5.- I motivi, evidentemente connessi in quanto tutti afferenti alla violazione e falsa applicazione dell’art. 2712 c.c., possono essere esaminati insieme.
5.1- Si tratta di censure infondate poichè la norma di cui si invoca la violazione, ovvero l’art. 2712 c.c., attiene al valore probatorio della copia di un documento di cui controparte non disconosca la conformità all’originale, ma non ha nulla a che vedere con le ragioni della decisone che si fonda sull’inosservanza dell’art. 66 r.d. n. 66 /33, e, quindi, sul fatto che « la produzione in giudizio dei titoli cambiari originali costituisce requisito indefettibile per l’esercizio sia dell’azione cartolare, siccome la posizione di legittimo portatore del titolo coincide con la titolarità del diritto di credito azionato, sia dell’azione causale, ove sia eccepita, come nel caso di specie, la mancata produzione degli originali, attenendo la produzione dei medesimi ai requisiti per l’esame del merito della domanda» (Cass.22531/2011); e che conferma, quindi, (a) in primo luogo, la carenza di legittimazione del preteso creditore non sanata stante l’inammissibilità della tardiva produzione in appello dei titoli cambiari originari; (b) in secondo luogo che, l’azione esercitata in giudizio con il ricorso monitorio doveva ritenersi -come già affermato dal Tribunale – quella «causale» (e non quella cartolare) , rispetto alla quale la produzione dell’originale dei titoli è imposta al fine di porre al riparo il debitore dal pericolo che il titolo possa essere ulteriormente usato nei suoi confronti con l’azione cambiaria.
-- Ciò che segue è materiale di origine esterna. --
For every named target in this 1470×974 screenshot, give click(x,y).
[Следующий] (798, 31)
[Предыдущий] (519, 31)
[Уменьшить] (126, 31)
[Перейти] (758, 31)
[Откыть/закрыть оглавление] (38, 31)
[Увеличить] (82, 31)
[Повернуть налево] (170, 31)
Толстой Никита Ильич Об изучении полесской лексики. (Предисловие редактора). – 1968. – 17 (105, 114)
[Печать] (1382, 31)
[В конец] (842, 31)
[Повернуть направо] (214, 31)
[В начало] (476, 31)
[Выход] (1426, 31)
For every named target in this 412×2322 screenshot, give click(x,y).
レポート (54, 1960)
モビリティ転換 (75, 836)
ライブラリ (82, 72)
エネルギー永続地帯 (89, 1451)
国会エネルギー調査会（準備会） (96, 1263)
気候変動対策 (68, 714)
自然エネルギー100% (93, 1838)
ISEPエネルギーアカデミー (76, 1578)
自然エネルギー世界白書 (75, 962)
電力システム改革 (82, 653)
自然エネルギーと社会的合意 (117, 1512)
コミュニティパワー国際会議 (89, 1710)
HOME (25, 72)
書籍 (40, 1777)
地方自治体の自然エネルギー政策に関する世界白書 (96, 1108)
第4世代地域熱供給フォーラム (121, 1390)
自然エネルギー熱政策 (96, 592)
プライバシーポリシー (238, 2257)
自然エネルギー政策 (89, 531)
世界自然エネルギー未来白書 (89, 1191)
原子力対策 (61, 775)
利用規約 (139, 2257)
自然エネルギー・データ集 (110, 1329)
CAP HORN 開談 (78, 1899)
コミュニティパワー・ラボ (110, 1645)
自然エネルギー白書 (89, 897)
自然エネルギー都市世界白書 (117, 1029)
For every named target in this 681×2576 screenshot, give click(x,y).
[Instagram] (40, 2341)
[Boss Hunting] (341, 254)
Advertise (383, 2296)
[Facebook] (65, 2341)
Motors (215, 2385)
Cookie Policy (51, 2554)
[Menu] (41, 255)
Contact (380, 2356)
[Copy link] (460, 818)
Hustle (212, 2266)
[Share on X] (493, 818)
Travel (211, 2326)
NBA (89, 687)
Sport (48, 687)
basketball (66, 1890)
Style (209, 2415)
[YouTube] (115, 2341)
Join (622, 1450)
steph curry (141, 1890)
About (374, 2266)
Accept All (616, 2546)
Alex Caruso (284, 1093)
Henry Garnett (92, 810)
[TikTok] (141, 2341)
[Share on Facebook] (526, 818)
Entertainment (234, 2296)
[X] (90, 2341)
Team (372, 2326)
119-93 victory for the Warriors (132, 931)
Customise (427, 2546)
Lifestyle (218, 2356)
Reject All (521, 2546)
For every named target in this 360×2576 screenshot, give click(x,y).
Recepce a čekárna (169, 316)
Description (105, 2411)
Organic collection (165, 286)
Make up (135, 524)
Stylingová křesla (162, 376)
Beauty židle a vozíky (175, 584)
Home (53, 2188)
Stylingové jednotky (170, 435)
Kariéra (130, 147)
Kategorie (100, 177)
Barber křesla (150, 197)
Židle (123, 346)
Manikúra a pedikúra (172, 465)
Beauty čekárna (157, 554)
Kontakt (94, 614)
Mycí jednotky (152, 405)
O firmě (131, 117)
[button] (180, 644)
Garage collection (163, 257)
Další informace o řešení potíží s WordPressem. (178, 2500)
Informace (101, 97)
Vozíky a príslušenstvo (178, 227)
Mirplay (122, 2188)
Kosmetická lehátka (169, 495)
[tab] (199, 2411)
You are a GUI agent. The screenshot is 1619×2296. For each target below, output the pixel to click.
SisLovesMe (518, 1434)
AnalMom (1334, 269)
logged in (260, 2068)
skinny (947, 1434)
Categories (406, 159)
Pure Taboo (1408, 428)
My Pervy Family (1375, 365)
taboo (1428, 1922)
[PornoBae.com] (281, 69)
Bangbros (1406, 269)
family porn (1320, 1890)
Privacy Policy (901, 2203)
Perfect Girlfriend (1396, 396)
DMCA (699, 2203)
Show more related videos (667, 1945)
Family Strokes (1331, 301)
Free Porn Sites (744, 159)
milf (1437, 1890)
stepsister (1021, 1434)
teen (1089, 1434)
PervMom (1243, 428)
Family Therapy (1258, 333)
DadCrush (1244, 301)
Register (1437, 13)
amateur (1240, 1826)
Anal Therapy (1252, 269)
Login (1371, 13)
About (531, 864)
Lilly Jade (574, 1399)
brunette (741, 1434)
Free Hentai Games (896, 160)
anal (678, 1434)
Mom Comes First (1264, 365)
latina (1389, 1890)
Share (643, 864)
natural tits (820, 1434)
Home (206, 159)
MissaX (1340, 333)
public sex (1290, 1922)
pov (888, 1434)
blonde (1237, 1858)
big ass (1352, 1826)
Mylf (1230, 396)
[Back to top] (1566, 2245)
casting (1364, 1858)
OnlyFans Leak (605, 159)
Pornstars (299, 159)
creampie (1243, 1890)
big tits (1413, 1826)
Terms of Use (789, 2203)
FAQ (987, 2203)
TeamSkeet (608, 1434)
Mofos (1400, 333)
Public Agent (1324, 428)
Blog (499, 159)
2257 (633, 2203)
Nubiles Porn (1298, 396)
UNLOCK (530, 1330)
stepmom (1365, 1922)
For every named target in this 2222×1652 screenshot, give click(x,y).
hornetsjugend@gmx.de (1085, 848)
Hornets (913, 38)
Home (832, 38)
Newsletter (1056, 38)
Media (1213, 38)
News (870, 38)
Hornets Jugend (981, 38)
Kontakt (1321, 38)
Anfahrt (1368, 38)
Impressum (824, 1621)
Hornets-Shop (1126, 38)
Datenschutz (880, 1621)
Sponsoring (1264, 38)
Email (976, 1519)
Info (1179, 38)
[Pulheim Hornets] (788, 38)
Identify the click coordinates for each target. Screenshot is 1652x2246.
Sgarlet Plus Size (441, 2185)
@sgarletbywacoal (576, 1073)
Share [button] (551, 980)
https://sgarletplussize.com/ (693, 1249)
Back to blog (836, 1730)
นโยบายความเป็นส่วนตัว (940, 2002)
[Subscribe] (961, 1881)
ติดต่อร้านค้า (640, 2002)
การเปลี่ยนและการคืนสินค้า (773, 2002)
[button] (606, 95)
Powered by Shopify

Sicchè invocare – come fanno i ricorrenti – il fatto del mancato disconoscimento delle copie prodotte agli effetti di denunciare la violazione dell’art. 2712 c.c. e dell’art. 115 c. p.c. è doglianza incon ferente, come, de resto, chiarito dalla stessa Corte D’appello nel passaggio argomentativo censurato con il secondo mezzo; così come lo è anche la doglianza di cui al terzo mezzo – ove si denuncia la ultrapetizione ovvero la violazione del divieto di pronunciare d’ufficio su eccezioni in senso stretto quale sarebbe quella della non conformità delle copie delle cambiali prodotte agli originali – non essendo affatto questa la ragione per cui il giudice di merito ha
escluso la rilevanza delle copie dei titoli, bensì quella che detti titoli andavano per legge prodotti in originale costituendo una condizione per l’esame del merito; e come è anche la doglianza di cui al quarto mezzo, ove la violazione del 2712 c.c. è invocata in relazione all’art. 345 c.p.c. senza in alcuna spiegazione sul nesso che giustifica la censura e senza alcuna pertinenza rispetto alla ragione della decisione sull’inammissibilità della produzione in appello degli originali delle cambiali; ragione che, oltretutto, non denuncia affatto una contraddittorietà del ragionamento decisorio (il quale sussiste nel caso di contrasto di argomenti confluenti nella stessa ratio decidendi) essendo fondata su specifiche ragioni processuali (tardività della produzione).
6. -Il quinto motivo di ricorso denuncia, ex art. 360 n. 3 e 5 c.p.c., la violazione o falsa applicazione dell’art. 1230 c.c. per aver il giudice ritenuto novativa una ricognizione unilaterale di debito ed aver, quindi, valutato non correttamente un fatto decisivo della controversia; in sintesi, richiamati i principi di diritto sull’istituto della novazione, parte ricorrente reputa che la Corte territoriale non abbia dato conto in alcun modo della sussistenza dei presupposti dell’istituto ( aliquid novi, animus novandi , comune volontà delle parti), con conseguente violazione dei doveri motivazionali e di rispetto della norma cui la fattispecie concreta sarebbe stata sussunta.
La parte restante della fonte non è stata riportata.